The references to Rule 31, in particular, also puts significant onus on AIM companies to make sure that the company’s procedures ‎are in place, their directors have appropriate service agreement provisions and apply the requisite standard of independence in practice and that any failures will be a breach of the company’s obligations under the AIM Rules for Companies.

Complexity and non-standard terms

Issuers and their nominated advisers (“Nomads”) should carefully evaluate the structure of and any non-standard terms contained within such facilities when considering disclosure requirements, even if this involves providing more detail than usual.  This will help to ensure that investors have a proper understanding of these products.  For example, consideration should be given as to whether the circumstances of a draw down request in an equity financing facility and the notice itself would give rise to a disclosure obligation under AIM Rules 10 and 11 in addition to the draw down itself.  Matters to consider might include:

  • the expectation the notification is likely to set regarding the company’s funding requirements and it’s expected use of the facility;
  • the size of the draw down; and
  • the company’s financial position at the time of draw down.

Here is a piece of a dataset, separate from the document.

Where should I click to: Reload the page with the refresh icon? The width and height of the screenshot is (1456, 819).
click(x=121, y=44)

Disclosure of Directors Share Dealings

There are also other products available which enable directors to use their own holding in the AIM company as a means of personal financing, for example, share sale and repurchase agreements.  Directors who enter into these types of arrangements will almost invariably be required to disclose details of these “dealings” under the AIM Rules.  As such, AIM Regulation would like to remind issuers that the nature of such dealing arrangements should be clearly and fully disclosed, usually at the time the transfer of interest becomes binding (whether that transfer occurs now or in the future) and that the correct terminology is used to describe the nature of the arrangement.

Further disclosures will also be required if for example, a director does not meet a margin call that results in that director’s holding in the AIM company changing including, for example, losing rights under the relevant agreement.

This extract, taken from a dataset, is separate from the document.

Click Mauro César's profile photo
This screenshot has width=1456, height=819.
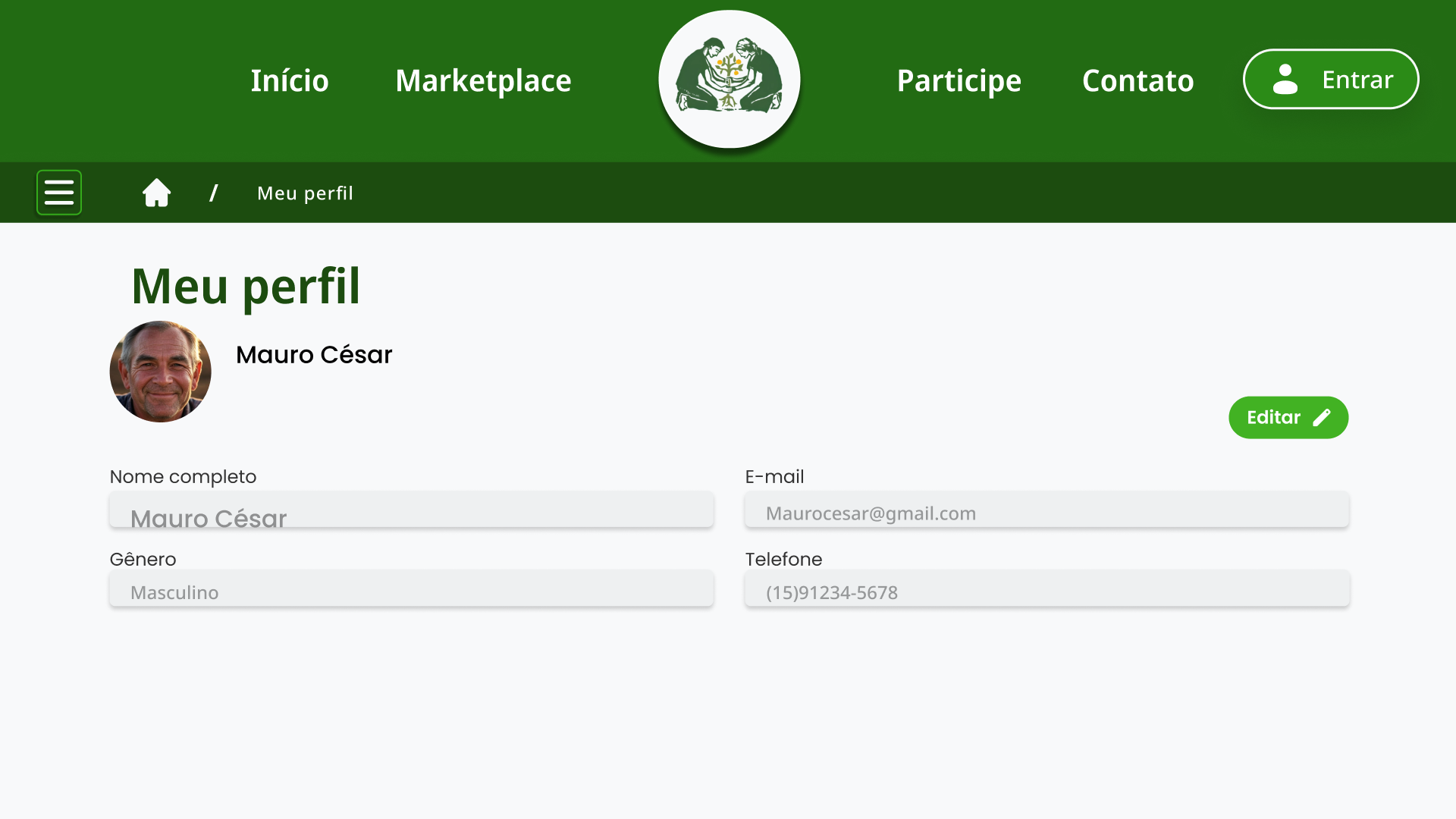coord(161,372)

Systems and Controls for Disclosure

To assist issuers in complying with these obligations, AIM Regulation recommends that:

  • any agreements between the issuer and directors should enable the issuer to obtain all necessary information in order to comply with the director dealing notification requirements under the AIM Rules.  This is an important element of Rule 31;
  • those involved in the equity arrangements should not be involved in preparing notifications to the market; appropriate independence should be exercised; and
  • issuers should consult with their Nomad at the earliest opportunity concerning the proper disclosure of these arrangements and Nomads should consult with AIM Regulation if they are in any doubt.